The data on which the papers are based consist of qualitative interviews collected as part of a longitudinal study of the social transition between childhood and adolescence among 32 children in a multicultural neighbourhood in Oslo, Norway. All the participants were interviewed repeatedly, first through the course of two years (between the ages of twelve and fourteen), new interviews being conducted in their final year in secondary school (at the age of sixteen) and finally some in their second year of upper secondary (at the age of eighteen). The data on which the thesis is based consist of nearly 180 qualitative interviews; all conducted over a period of seven years. In particular, the papers address three overall research questions. The first question relates to how intersecting categories such as gender, age, ethnicity and sexuality, as embedded in discourses, influence possible ways of being and becoming as an adolescent boy or girl. The second question concerns how young people use and deploy their bodies when constituting themselves within discourses that address such categories of identity.
The third question has to do with developmental psychology and how feminist postvii structural theory and research provide analytical framework for understanding the processes through which young people become who they are.
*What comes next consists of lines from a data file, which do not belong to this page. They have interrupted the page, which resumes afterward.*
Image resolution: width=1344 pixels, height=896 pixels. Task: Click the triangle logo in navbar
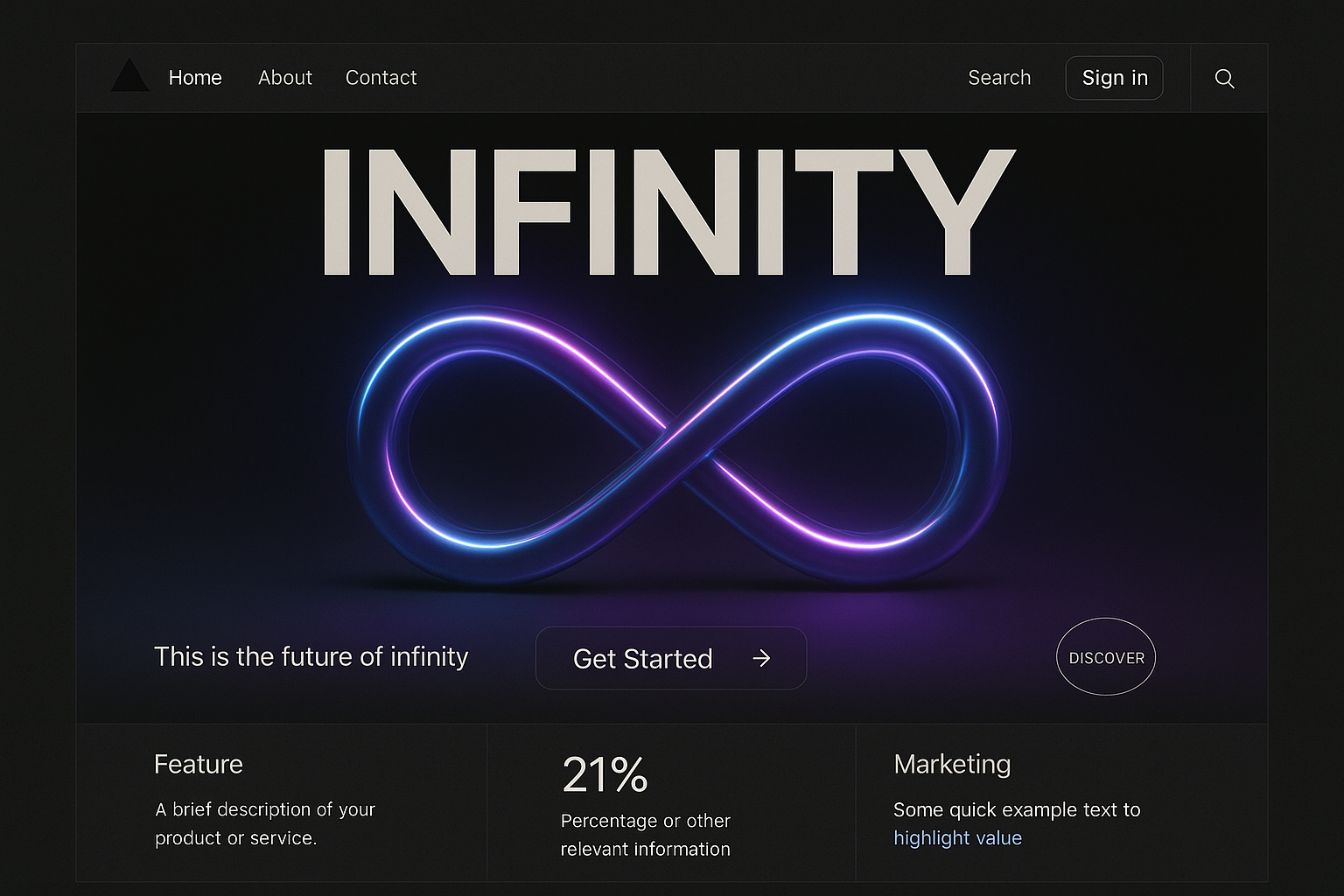(x=130, y=77)
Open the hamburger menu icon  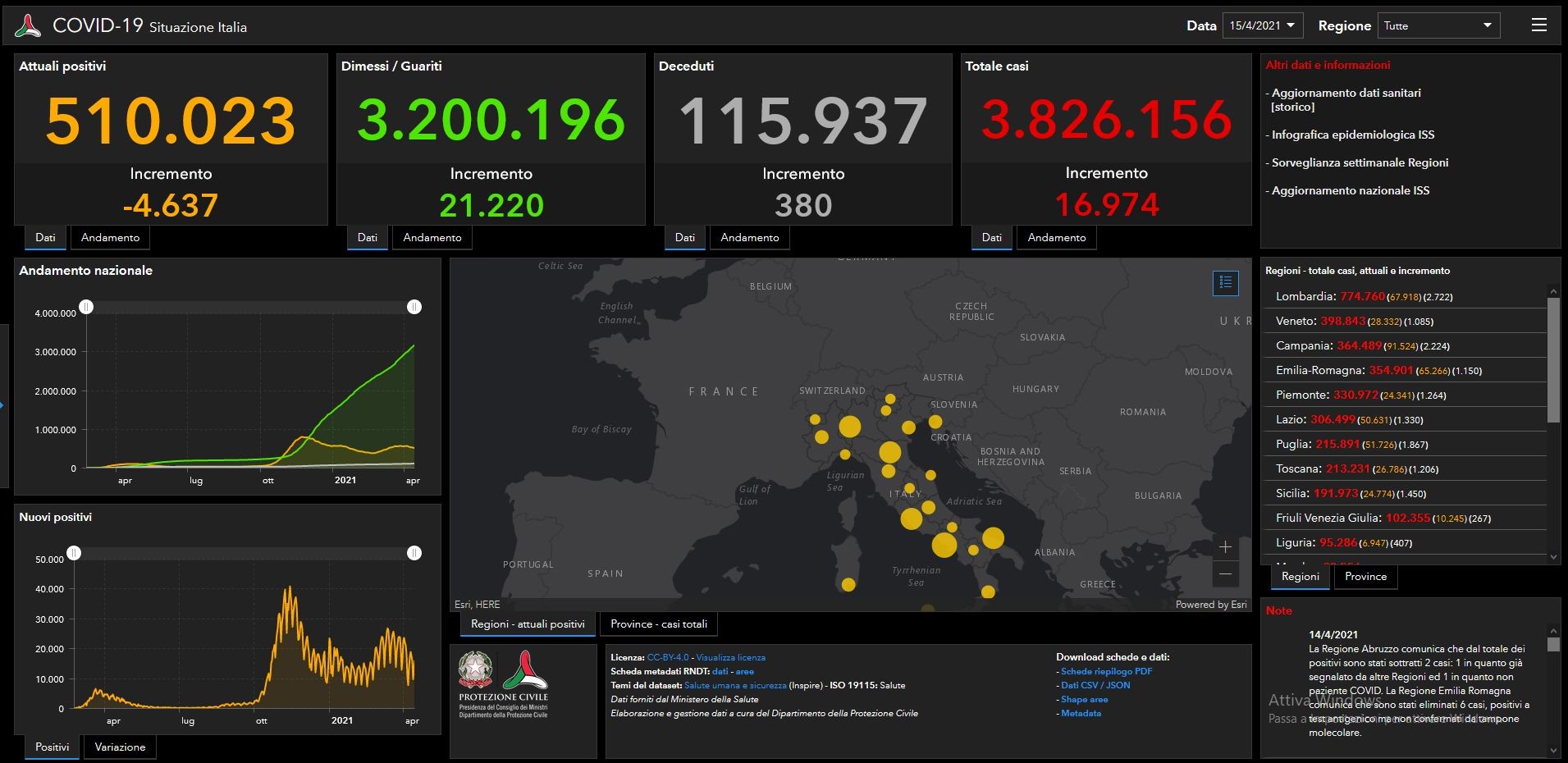pos(1538,25)

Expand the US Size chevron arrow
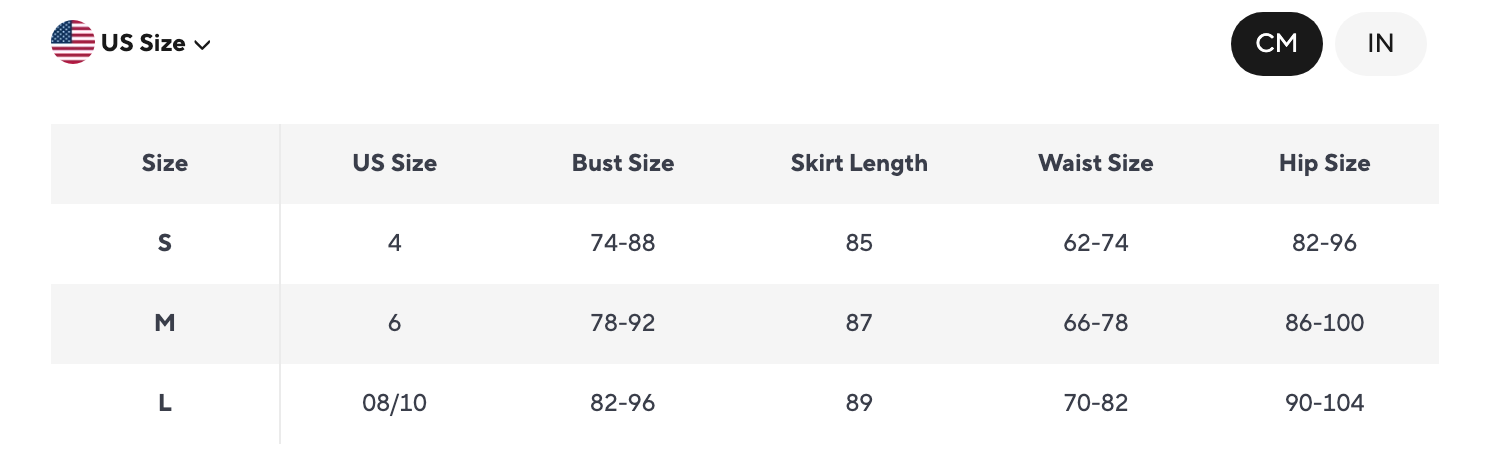202,45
Drawing on perspectives from this theoretical field, the papers in this thesis offer a way of understanding the processes through which children and adolescents constitute themselves and are constituted as adolescents. One of the arguments pursued in the importance of elaborating new theoretical concepts and analytical tools to better account for the complexity in processes often referred to as development. The papers in the thesis outline a frame of knowledge that differs radically from the notions of development proposed in conventional psychology which assert that human development is manifested by the emergence of transformations, many of which are assumed to be caused by biological maturation. The onsets of such transformations are often assumed as occurring within time intervals referred to as categories of age. Thus, age is posited as the chronological marker of the intervals in which development, i.e., a particular transformation, is expected to occur. The result of representations like these in which biology and age intersect, is that adolescence is framed as merely a passage between childhood and adulthood.
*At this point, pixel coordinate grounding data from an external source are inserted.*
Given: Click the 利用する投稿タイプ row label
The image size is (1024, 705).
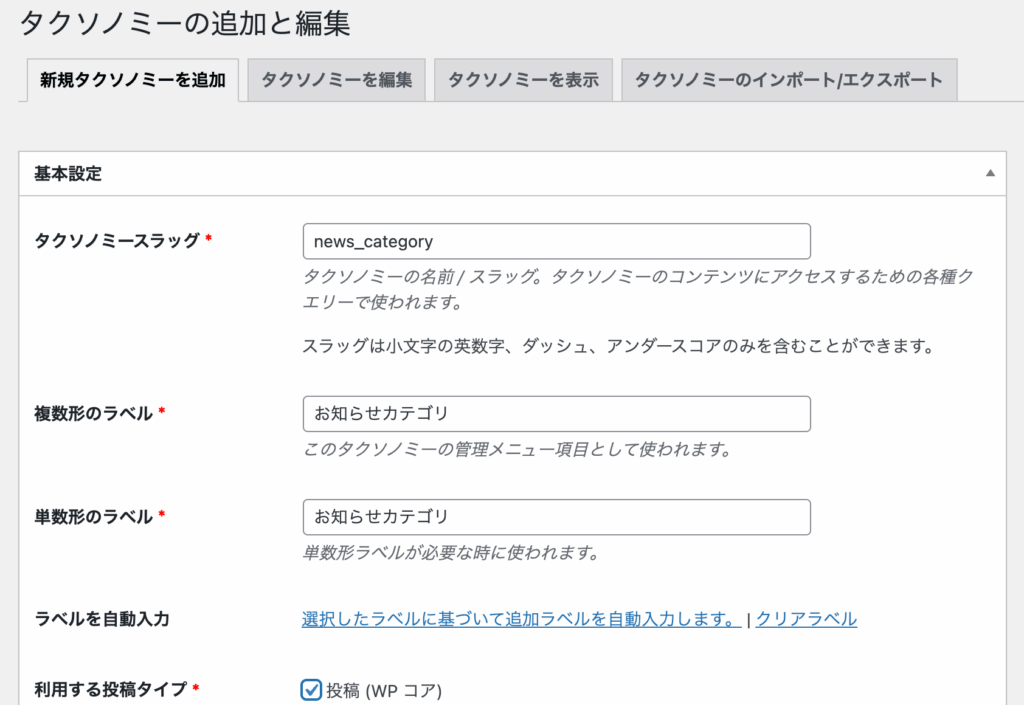Looking at the screenshot, I should click(x=110, y=689).
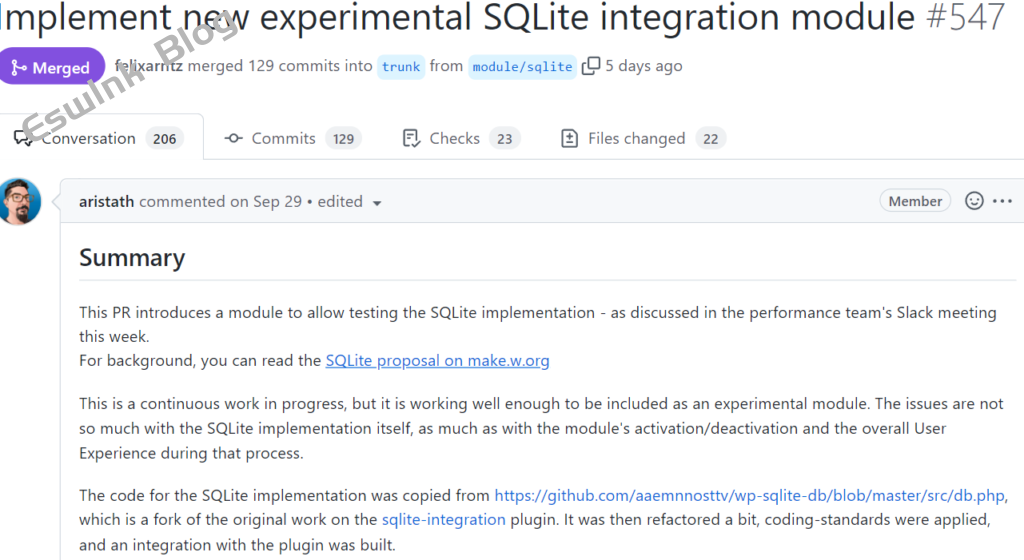Open the SQLite proposal on make.w.org link
Screen dimensions: 1024x560
coord(437,360)
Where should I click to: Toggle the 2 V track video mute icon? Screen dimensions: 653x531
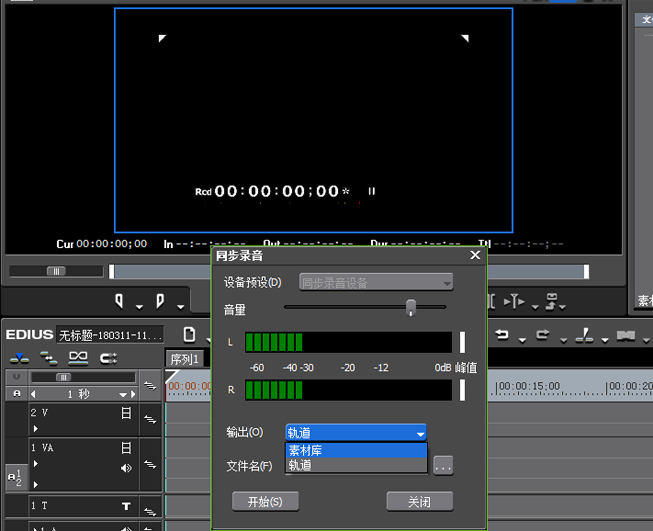point(126,413)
All the papers in the thesis attend to age by focusing on the body; how children and adolescents perform, style and deploy their bodies and how notions of the body, as embedded in discourse, affect ways of being and becoming of age. In different ways, the papers illuminate how young people constitute and are constituted within categories of age through practices on and with the body. The argument pursued in the thesis is that to further knowledge of the processes through which children acquire a sense of themselves as adolescents, the body, both as notions embedded in discourse and as practice, needs to be the focus of inquiry.